Kontrolliert der Kreml alle Trolle?
Propagandavorwürfe. Russland will die Tätigkeit ausländischer Medien streng reglementieren. Dagegen reißen westliche Klagen gegen Moskau wegen mutmaßlicher Wahlmanipulation nicht ab.
Moskau/Wien. Die russische Staatsduma war sich am Mittwoch einig: Alle anwesenden 414 Abgeordneten stimmten für die Annahme der Vorlage, durch die künftig ausländische Medien in Russland strenger kontrolliert werden können.
Das Gesetz muss vom Föderationsrat bestätigt und von Präsident Wladimir Putin unterzeichnet werden. Es sieht die Klassifizierung von in Russland tätigen Medien als „ausländische Agenten“vor, wenn sie als Rechtssubjekt im Ausland registriert sind oder von ausländischen Quellen finanziert werden. Der Kreml stellte die Maßnahme als „spiegelgleiche“Antwort auf die Entscheidung der US-Behörden dar, das russische Staatsmedium RT im Register für ausländische Agenten zu erfassen.
Der US-Auslandssender Voice of America erhielt der Agentur Interfax zufolge gestern bereits ein einschlägiges Schreiben vom russischen Justizministerium.

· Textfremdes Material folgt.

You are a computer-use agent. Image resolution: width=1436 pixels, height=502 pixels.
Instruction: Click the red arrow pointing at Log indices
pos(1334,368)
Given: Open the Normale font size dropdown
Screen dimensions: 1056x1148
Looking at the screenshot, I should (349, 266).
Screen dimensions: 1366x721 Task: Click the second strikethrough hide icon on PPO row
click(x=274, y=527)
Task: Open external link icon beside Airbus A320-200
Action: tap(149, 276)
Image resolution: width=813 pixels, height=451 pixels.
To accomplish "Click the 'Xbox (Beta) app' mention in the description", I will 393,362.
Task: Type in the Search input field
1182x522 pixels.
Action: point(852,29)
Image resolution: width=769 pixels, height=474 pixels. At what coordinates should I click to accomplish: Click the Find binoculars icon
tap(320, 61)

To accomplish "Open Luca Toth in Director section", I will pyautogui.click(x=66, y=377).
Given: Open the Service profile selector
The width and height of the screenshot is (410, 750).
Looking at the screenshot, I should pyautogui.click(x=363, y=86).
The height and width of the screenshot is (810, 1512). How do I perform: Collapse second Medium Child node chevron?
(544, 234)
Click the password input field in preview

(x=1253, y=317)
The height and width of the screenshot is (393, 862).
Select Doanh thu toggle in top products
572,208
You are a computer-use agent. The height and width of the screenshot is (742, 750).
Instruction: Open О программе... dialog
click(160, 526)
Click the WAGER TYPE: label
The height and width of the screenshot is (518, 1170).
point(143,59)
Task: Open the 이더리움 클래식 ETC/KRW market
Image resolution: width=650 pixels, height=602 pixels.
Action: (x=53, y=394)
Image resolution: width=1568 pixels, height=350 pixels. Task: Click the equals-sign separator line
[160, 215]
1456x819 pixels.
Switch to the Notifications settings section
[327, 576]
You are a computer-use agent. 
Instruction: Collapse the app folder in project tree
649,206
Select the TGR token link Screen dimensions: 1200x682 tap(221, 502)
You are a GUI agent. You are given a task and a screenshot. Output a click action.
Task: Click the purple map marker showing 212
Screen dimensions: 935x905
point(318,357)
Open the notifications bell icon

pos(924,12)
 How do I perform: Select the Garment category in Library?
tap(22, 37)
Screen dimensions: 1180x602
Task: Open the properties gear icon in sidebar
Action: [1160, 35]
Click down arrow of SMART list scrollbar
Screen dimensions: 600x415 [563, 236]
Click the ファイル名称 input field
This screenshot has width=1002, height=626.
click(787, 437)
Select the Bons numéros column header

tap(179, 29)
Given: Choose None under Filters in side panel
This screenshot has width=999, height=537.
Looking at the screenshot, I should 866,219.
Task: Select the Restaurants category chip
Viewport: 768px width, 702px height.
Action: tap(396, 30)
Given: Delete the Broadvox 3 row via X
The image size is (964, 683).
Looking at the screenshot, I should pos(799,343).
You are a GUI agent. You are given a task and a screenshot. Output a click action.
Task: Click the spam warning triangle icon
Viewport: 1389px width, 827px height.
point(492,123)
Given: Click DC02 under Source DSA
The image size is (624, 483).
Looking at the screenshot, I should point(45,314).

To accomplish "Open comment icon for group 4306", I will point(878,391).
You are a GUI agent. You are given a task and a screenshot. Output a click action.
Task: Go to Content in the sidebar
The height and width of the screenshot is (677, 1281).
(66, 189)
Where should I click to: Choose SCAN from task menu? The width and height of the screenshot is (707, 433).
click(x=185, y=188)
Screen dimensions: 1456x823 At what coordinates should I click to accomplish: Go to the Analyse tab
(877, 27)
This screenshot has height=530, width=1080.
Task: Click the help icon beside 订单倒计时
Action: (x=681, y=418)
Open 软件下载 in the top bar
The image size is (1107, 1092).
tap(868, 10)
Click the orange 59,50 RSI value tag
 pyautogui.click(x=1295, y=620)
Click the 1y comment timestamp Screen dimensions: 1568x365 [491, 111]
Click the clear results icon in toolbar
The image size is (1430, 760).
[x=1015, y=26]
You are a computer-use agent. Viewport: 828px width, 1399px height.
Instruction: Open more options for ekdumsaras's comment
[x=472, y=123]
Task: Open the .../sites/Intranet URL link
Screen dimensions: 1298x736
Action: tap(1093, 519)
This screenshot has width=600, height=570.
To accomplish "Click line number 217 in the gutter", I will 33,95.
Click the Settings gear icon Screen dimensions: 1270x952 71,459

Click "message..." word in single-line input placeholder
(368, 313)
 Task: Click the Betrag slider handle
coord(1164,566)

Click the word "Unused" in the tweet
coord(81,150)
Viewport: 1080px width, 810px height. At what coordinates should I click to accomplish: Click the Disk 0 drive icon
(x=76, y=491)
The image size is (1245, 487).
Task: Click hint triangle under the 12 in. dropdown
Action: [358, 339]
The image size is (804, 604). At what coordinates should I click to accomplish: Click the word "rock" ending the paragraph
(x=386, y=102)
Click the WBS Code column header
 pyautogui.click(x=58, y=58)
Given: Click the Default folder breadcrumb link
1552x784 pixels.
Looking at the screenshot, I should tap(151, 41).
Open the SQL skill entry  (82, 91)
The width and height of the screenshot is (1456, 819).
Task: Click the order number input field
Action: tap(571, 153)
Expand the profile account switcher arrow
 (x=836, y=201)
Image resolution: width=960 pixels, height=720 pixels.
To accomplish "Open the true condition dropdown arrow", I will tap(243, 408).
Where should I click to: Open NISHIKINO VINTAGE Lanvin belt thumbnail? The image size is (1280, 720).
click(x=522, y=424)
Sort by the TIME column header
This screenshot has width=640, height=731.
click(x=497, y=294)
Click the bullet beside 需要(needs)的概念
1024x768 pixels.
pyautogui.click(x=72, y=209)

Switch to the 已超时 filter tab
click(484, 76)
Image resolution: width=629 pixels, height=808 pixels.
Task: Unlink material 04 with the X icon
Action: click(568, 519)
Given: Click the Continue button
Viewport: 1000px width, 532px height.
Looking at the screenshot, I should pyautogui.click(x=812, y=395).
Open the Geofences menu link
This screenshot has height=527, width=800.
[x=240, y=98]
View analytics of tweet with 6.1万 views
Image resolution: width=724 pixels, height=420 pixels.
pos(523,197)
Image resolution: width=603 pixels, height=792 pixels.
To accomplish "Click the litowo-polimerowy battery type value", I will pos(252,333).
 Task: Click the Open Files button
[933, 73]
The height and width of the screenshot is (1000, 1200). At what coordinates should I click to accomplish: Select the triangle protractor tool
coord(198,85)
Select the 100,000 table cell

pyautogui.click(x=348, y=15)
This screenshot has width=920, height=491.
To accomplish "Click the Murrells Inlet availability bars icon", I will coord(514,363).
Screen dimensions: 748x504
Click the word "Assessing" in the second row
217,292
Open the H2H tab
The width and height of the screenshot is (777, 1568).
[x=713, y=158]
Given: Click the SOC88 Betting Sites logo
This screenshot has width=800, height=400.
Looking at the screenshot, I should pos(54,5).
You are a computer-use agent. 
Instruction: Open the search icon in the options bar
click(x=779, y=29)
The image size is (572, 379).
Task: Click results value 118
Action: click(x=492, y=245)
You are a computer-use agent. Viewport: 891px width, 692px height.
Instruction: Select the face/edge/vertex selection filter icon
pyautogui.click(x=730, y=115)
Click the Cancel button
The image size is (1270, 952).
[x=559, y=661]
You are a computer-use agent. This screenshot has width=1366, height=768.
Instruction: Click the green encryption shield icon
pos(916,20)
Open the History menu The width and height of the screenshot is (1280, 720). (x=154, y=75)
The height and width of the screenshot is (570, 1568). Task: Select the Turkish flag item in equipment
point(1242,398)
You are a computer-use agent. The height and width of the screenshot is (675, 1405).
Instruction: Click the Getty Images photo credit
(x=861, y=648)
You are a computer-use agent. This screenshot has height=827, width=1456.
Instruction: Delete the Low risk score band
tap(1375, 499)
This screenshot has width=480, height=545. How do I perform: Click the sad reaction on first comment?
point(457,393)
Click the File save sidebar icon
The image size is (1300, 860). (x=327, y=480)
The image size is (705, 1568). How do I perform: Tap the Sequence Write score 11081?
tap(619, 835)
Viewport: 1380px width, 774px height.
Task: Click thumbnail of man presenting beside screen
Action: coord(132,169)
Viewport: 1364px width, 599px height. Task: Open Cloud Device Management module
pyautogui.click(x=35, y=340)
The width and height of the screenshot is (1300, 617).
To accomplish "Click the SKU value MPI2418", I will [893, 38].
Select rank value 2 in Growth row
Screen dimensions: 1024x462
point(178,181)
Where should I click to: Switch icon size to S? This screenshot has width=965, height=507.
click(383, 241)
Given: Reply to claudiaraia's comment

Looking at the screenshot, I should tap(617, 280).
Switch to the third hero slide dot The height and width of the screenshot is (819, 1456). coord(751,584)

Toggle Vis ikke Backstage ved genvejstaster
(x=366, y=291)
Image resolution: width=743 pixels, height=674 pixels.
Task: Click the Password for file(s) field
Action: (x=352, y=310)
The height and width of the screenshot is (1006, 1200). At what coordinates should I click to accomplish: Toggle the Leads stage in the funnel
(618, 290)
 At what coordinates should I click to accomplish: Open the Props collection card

Dass auch der deutsche staatliche Informationssender Deutsche Welle zum Kreis der potenziell Betroffenen zählt, sorgte in Berlin für „Sorge und Befremden“. Die deutsche Regierung betonte, dass das Gesetz „in eklatanter Weise“den Verpflichtungen widerspreche, die Russland als Mitglied des Europarats eingegangen sei, hieß es.
Laut dem in großer Eile ausgearbeiteten Gesetz müssen als Agenten registrierte Medien vierteljährlich ihre Buchführung offenlegen und alle ihre Publikationen, einschließlich jener im Internet, mit dem Agenten-Label kennzeichnen.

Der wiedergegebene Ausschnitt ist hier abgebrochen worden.